## Required task
Please count the lines of the material below that contain the string "width" and give only that number.

## Provided material
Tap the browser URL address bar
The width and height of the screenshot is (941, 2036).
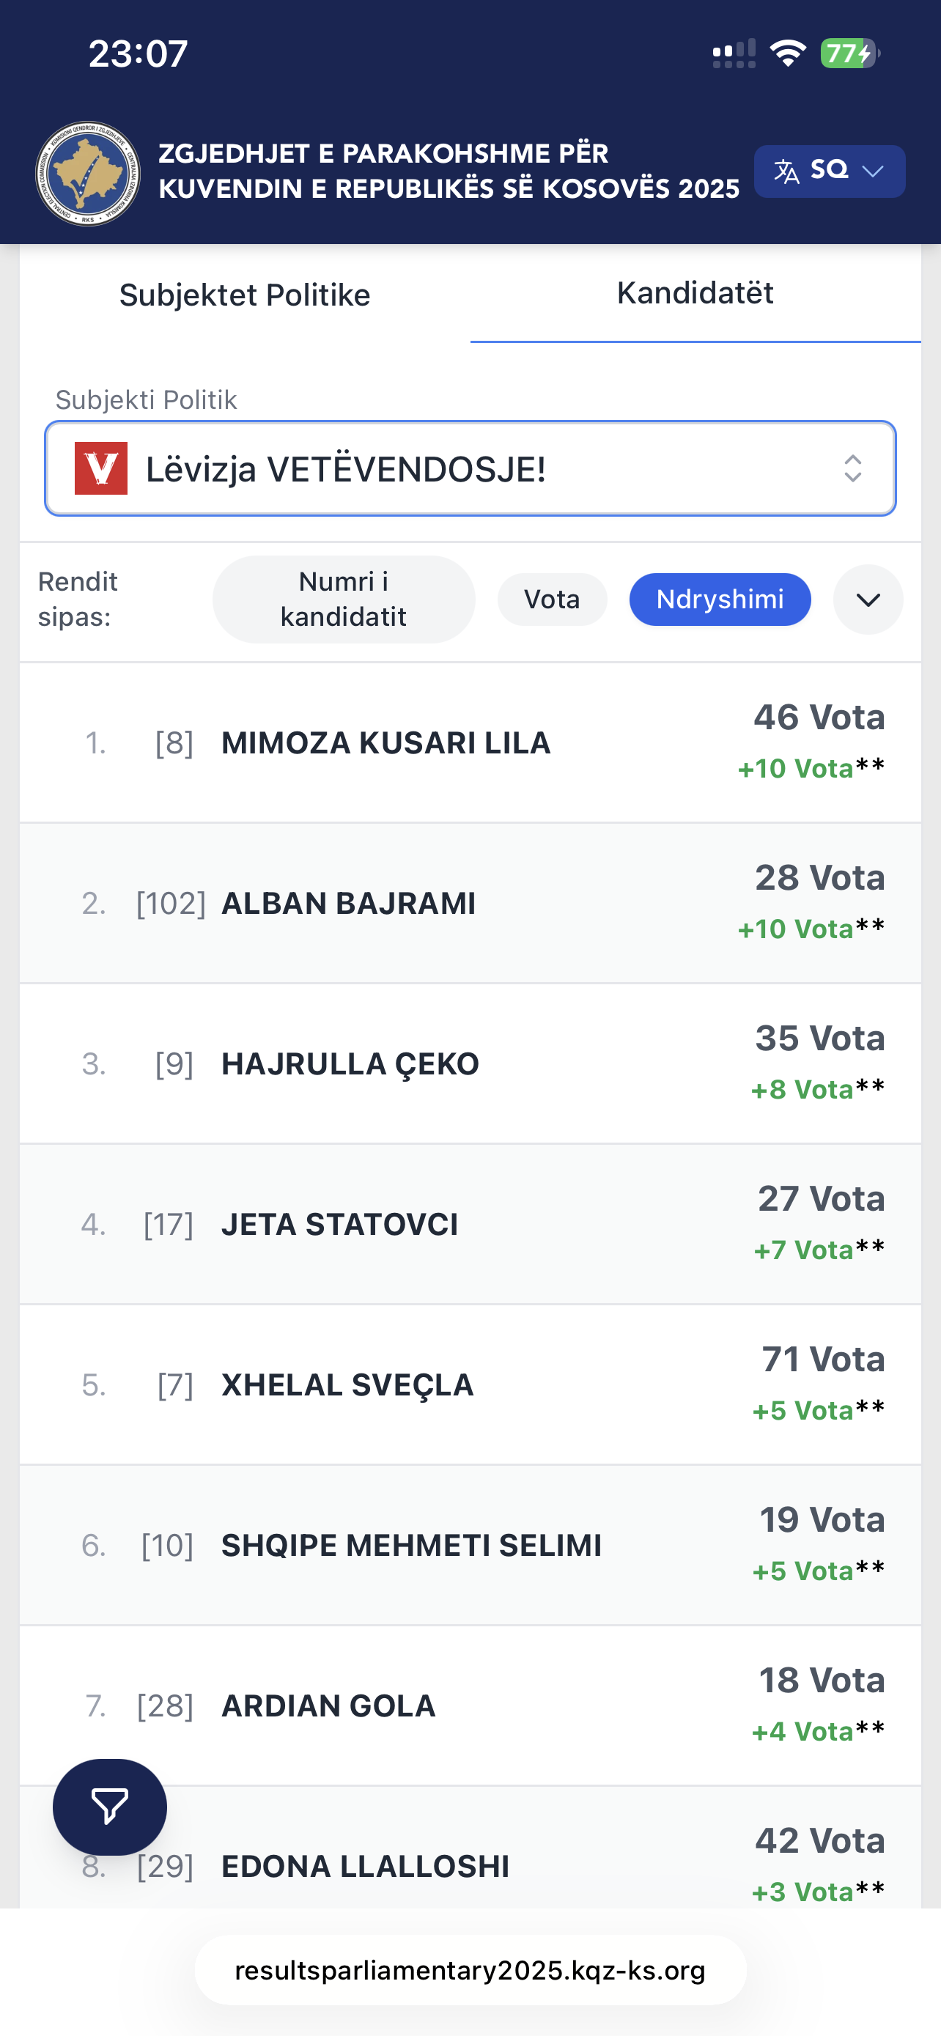470,1970
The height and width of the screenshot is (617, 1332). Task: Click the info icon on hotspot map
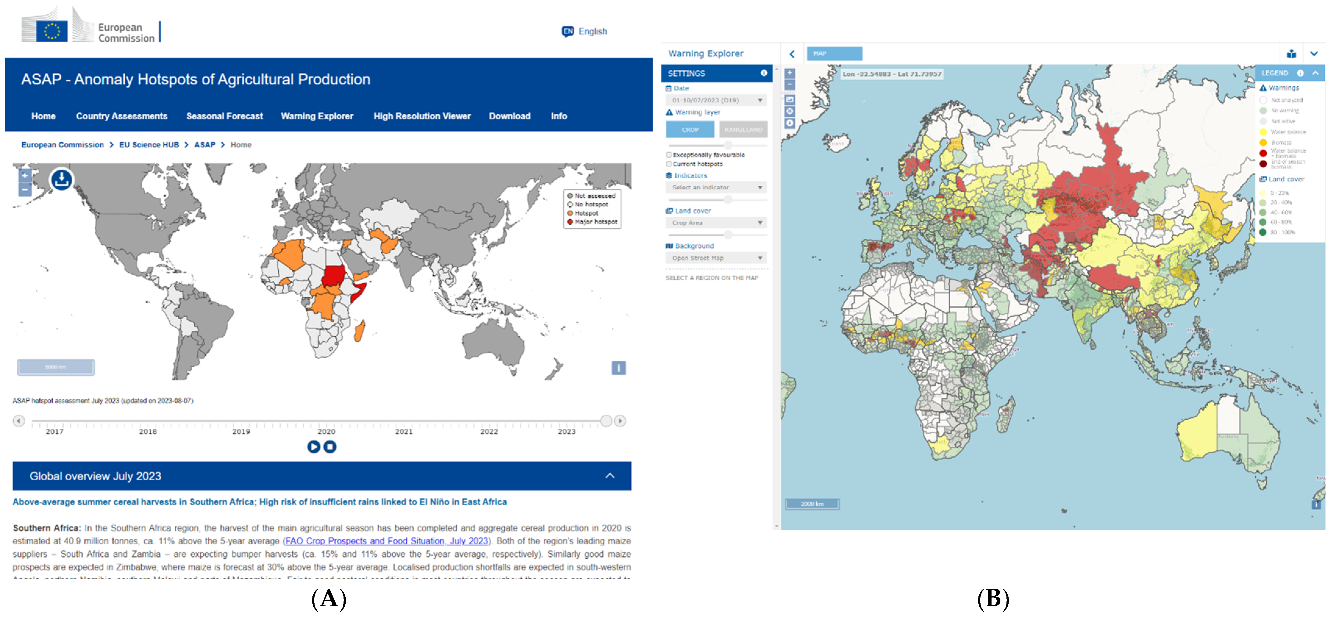coord(618,368)
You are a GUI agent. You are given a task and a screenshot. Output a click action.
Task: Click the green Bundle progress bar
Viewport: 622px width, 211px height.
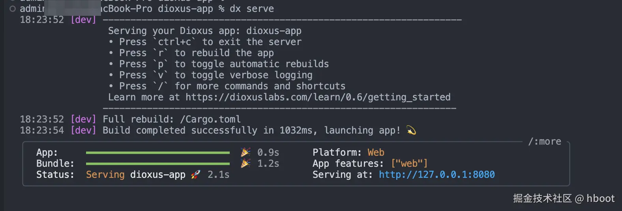coord(157,164)

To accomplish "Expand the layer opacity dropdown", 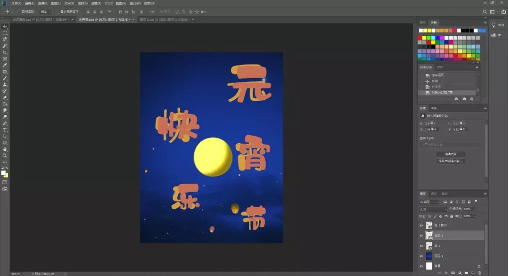I will [x=475, y=209].
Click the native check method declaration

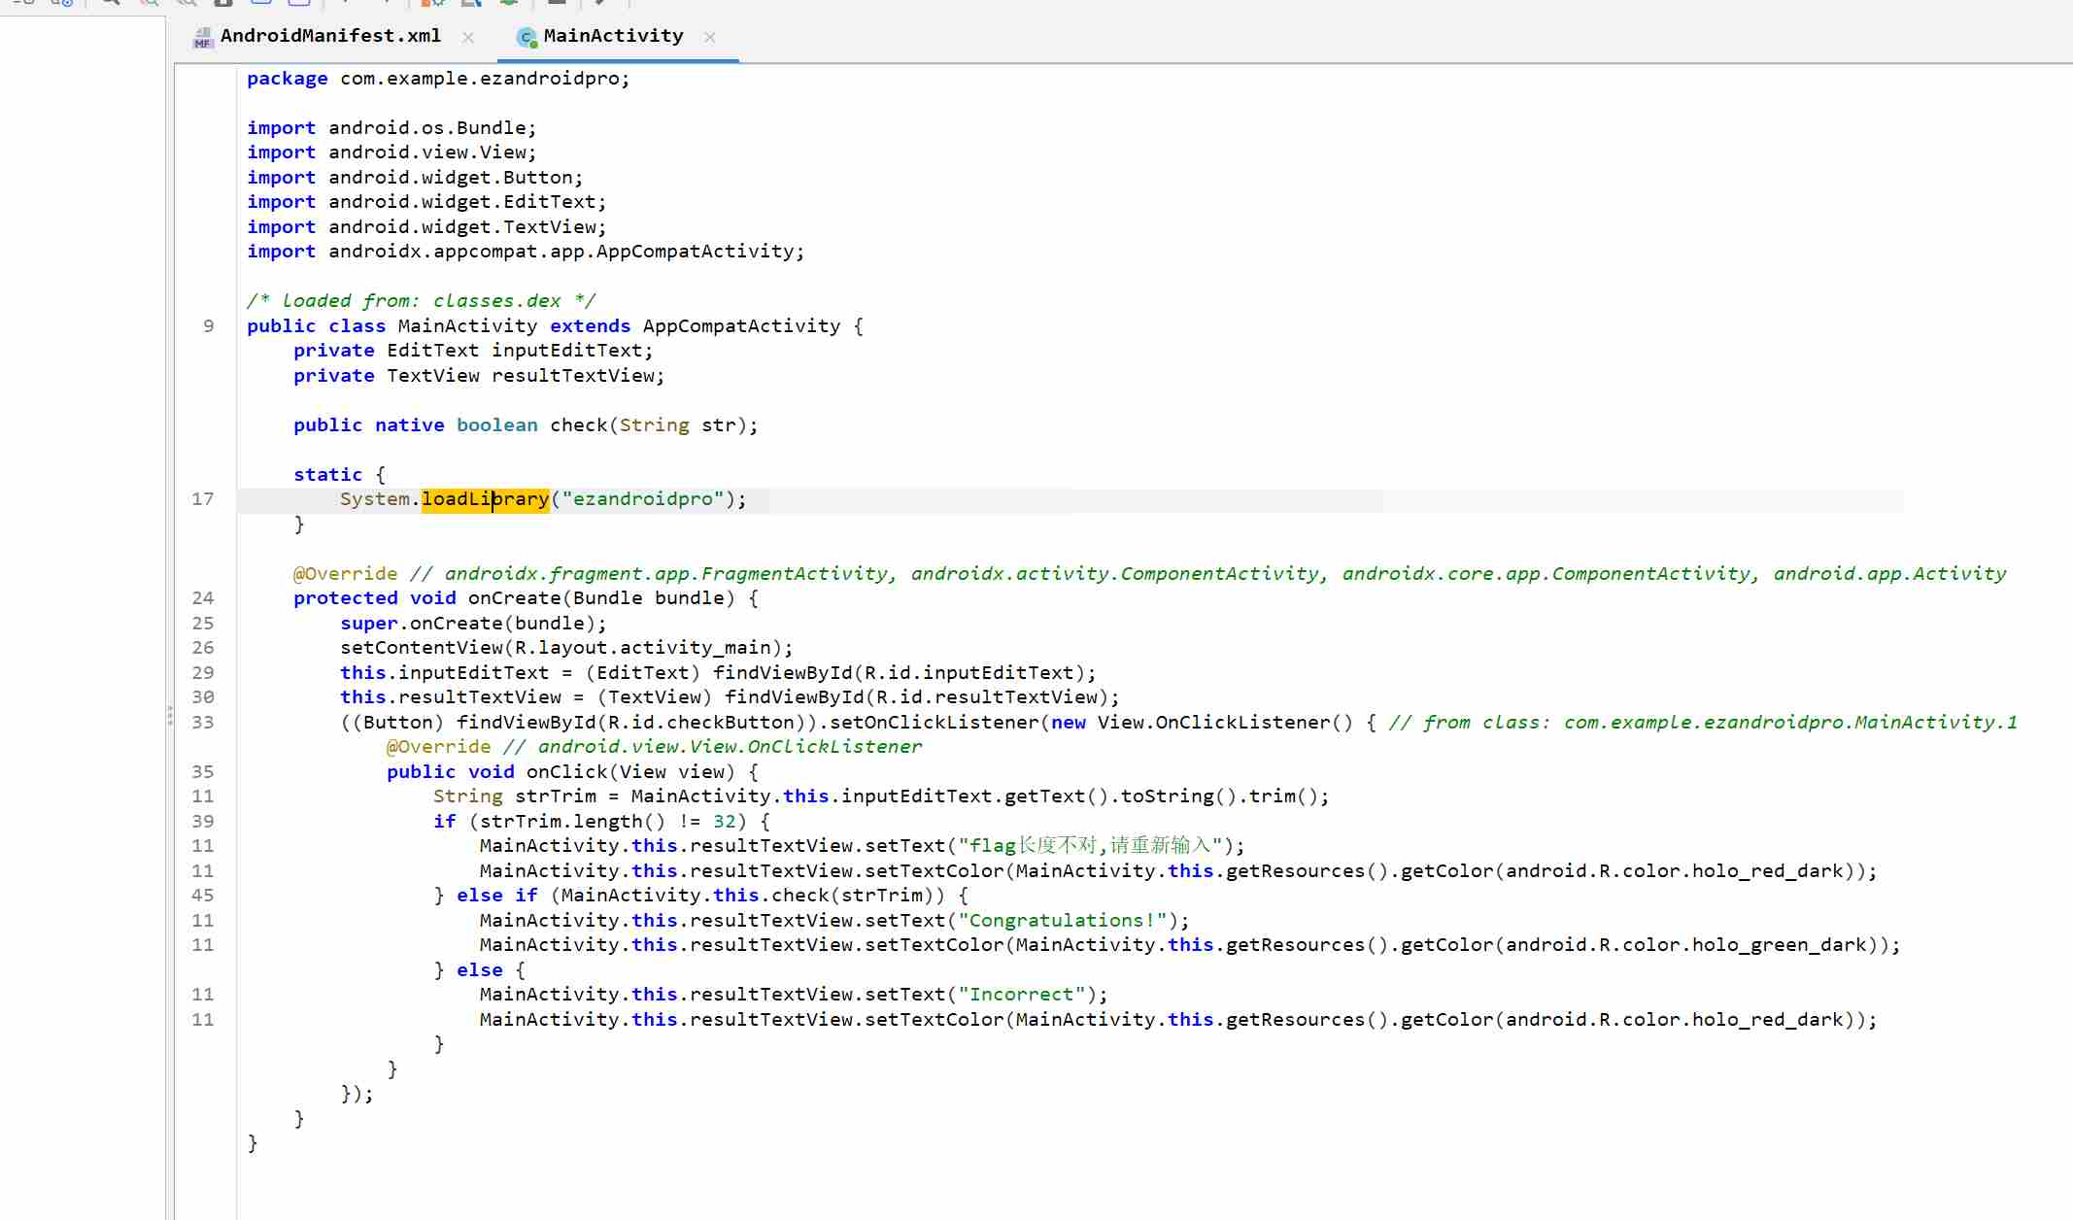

## Final answer
3